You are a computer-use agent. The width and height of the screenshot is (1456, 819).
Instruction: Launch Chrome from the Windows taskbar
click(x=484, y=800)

...

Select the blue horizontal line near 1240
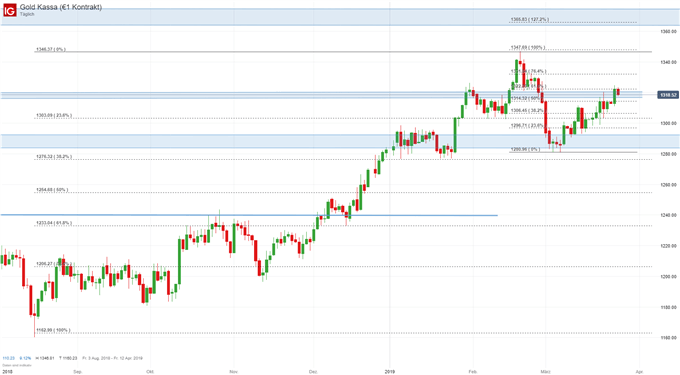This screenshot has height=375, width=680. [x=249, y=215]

#### Directions for this task:
Please write out again only the lines starting with the line that contains "You are a computer-use" and going on through the line that contains "click(x=484, y=800)", requests included. Multiply each coordinate in the answers by 1.9 and round it to a whole number, with halves going up.

#### Output below:
You are a computer-use agent. The width and height of the screenshot is (1456, 819).
Instruction: Launch Chrome from the Windows taskbar
click(x=920, y=1520)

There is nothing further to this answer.